Kutipan Bacaan ▸
++++++++++++++++++++

Sabtu, 12 April 2025

Ketika Tanah Retak Bukan Karena Langit: Kekeringan sebagai Gejala Sistemik

Catatan Kampus Cikabayan (10|04|2025)

Selamat datang angin Tenggara. Angin kering yang membisikkan nama-nama lama dari cerita rakyat. Tangaroa, dewa penguasa lautan dalam mitologi Timur Nusantara kuno dipercaya turun dari langit untuk menguji ketahanan bumi. Di tanah sawah dan ladang yang akan retak, kehadirannya terasa bukan hanya sebagai fenomena alam, tetapi sebagai pengingat apakah kita sudah cukup bijak mengelola air, atau justru menimbun keserakahan di bendungan dan birokrasi? Tahun ini kita menyambut musim kemarau dengan catatan prediktif yang "seolah menenangkan”. Menurut prediksi resmi BMKG, musim kemarau 2025 akan datang tanpa anomali besar dengan curah hujan cenderung normal, El Niño netral dan IOD stabil. Sebagian besar wilayah Indonesia akan memasuki musim kemarau mulai bulan April hingga Juni, dan puncaknya terjadi pada Juni hingga Agustus. Namun justru karena itu, mengantarkan kita pada pertanyaan apakah sistem tata kelola air kita mampu menghadapi kemarau yang “biasa-biasa saja”?

++++++++++++++++++++

Isi Data ▸
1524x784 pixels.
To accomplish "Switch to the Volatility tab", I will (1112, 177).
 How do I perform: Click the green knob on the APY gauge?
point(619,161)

++++++++++++++++++++

Petunjuk Tugas ▸ Tulis ulang seluruh tulisan tentang kekeringan tanpa mengubah, menambah, atau menghilangkan satu kata pun.

Jawaban Tugas ▸
Sabtu, 12 April 2025

Ketika Tanah Retak Bukan Karena Langit: Kekeringan sebagai Gejala Sistemik

Catatan Kampus Cikabayan (10|04|2025)

Selamat datang angin Tenggara. Angin kering yang membisikkan nama-nama lama dari cerita rakyat. Tangaroa, dewa penguasa lautan dalam mitologi Timur Nusantara kuno dipercaya turun dari langit untuk menguji ketahanan bumi. Di tanah sawah dan ladang yang akan retak, kehadirannya terasa bukan hanya sebagai fenomena alam, tetapi sebagai pengingat apakah kita sudah cukup bijak mengelola air, atau justru menimbun keserakahan di bendungan dan birokrasi? Tahun ini kita menyambut musim kemarau dengan catatan prediktif yang "seolah menenangkan”. Menurut prediksi resmi BMKG, musim kemarau 2025 akan datang tanpa anomali besar dengan curah hujan cenderung normal, El Niño netral dan IOD stabil. Sebagian besar wilayah Indonesia akan memasuki musim kemarau mulai bulan April hingga Juni, dan puncaknya terjadi pada Juni hingga Agustus. Namun justru karena itu, mengantarkan kita pada pertanyaan apakah sistem tata kelola air kita mampu menghadapi kemarau yang “biasa-biasa saja”?